We are delighted to announce the addition of Device Control to our platform. SentinelOne Device Control gives you the capability to manage the use of USB and other peripheral devices across your entire network, all from the convenience of your SentinelOne Management Console.

Use is declining, but USBs are not going away

While it’s true that cloud services have taken over much of the heavy lifting regarding data storage and transfer in the enterprise, USBs are still an essential business tool. Millions of these devices are still produced and distributed annually.
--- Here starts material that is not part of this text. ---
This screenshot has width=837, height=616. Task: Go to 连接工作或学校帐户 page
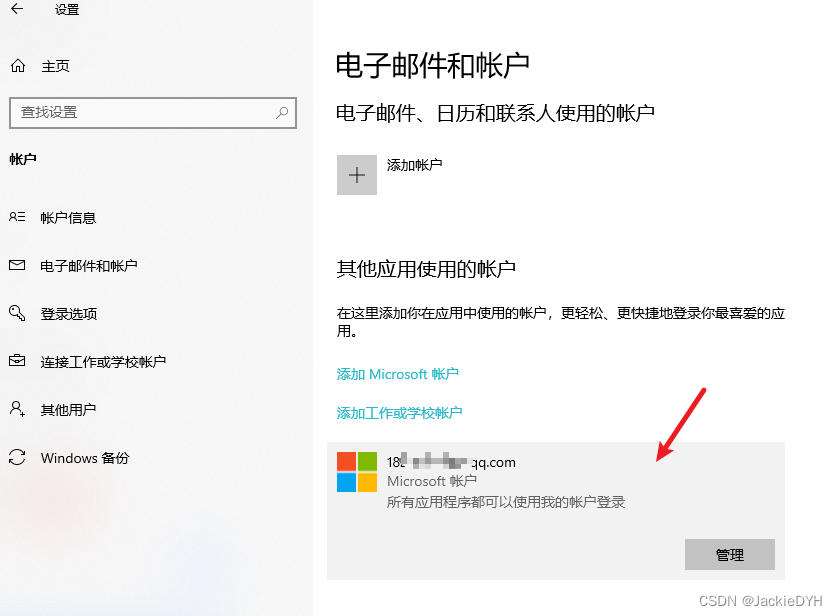coord(103,362)
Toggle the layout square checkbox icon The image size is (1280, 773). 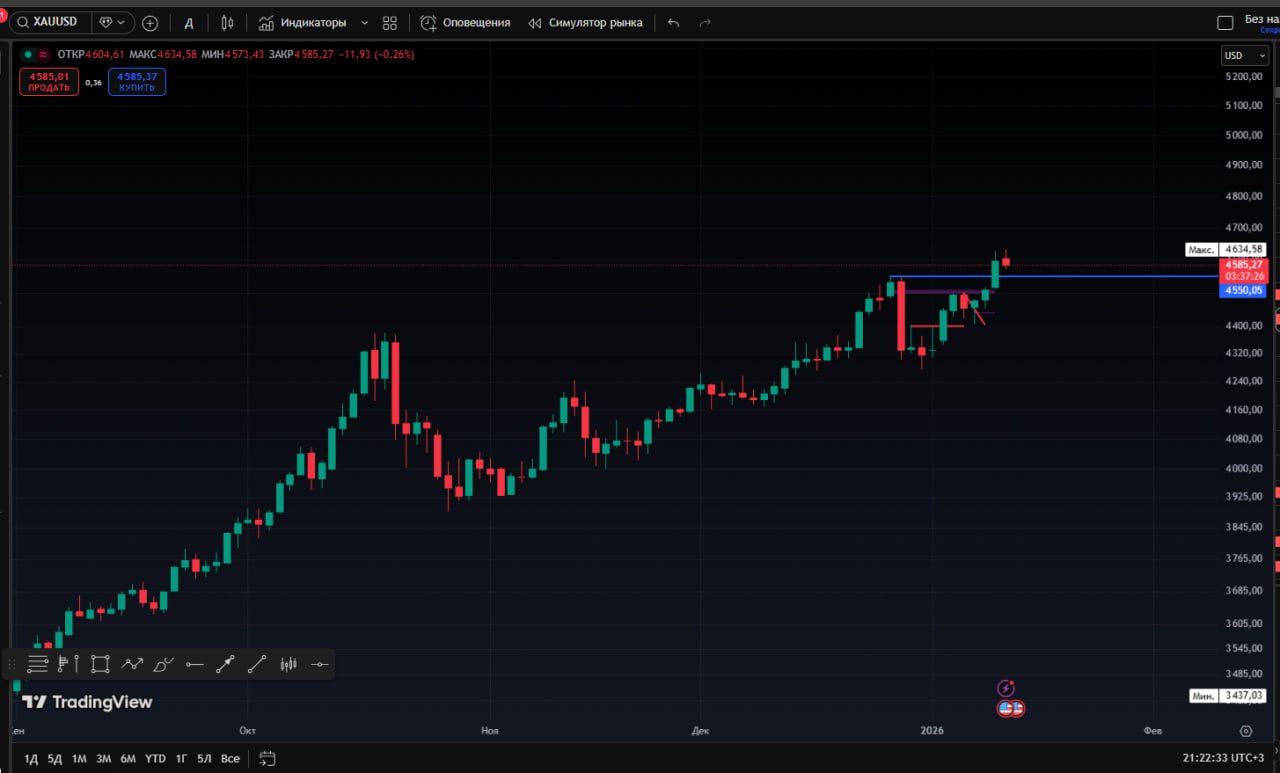pos(1225,22)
They may be destined for use in homes or businesses, given away at trade shows for marketing purposes, or used to make file transfers when connectivity is either down or impractical for some reason.

Given their continuing ubiquity, it makes sense to employ device control for several reasons:

  1. Visibility: Administrators may want to create an inventory of all peripheral devices on the network. You cannot protect what you cannot see.
  2. Enterprise Data Loss Prevention: Managing device access both on and off the network means you can block the unauthorized transfer of data through USBs and other peripherals.
  3. Malware Prevention: a USB can be a lethal weapon – Stuxnet was deployed that way. During Black Hat 2016, a group of researchers experimented throwing USBs in the parking lots. 98% were picked up and 45% were able to phone home after being inserted into a device. Encryption and disabling AutoRun are insufficient.
  4. Compliance: Administrators may want to prevent users from connecting any peripheral device, but still allow some to work without interruption (such as input devices like mouse, keyboard, etc). Device Control can allow users to connect only peripheral devices that are on an “approved” list.

Set your Policy with Ease

When we designed this capability, we wanted to make it easy and avoid the administrative overhead that is associated with access control. That’s why we took a granular approach, allowing you the level of control that best fits your needs. Device Control can be implemented at different levels, starting from a specific device ID, moving up to device family and going all the way up to device type. For a convenient quick-start, you can set a policy to monitor and log every usage of all peripheral devices, then create rules based on that.

To start, you can enable Device Control and set it to report both approved and blocked devices to activity logs.

During initial implementation, IT administrators may choose a “monitor only” policy to ensure smooth integration before moving to the enforcement stage.

Demo

Conclusion

Together with SentinelOne Firewall Control feature, Device Control provides what some considered the missing pieces to fully replace legacy antivirus (AV) solutions with its next-gen product. Like other features of the platform, these are delivered via SentinelOne’s single agent, single codebase, single console architecture. As SentinelOne’s worldwide deployment grows, we continue to focus on solving the problems our customers care about. Device Control is available starting with Eiffel/2.8 agents.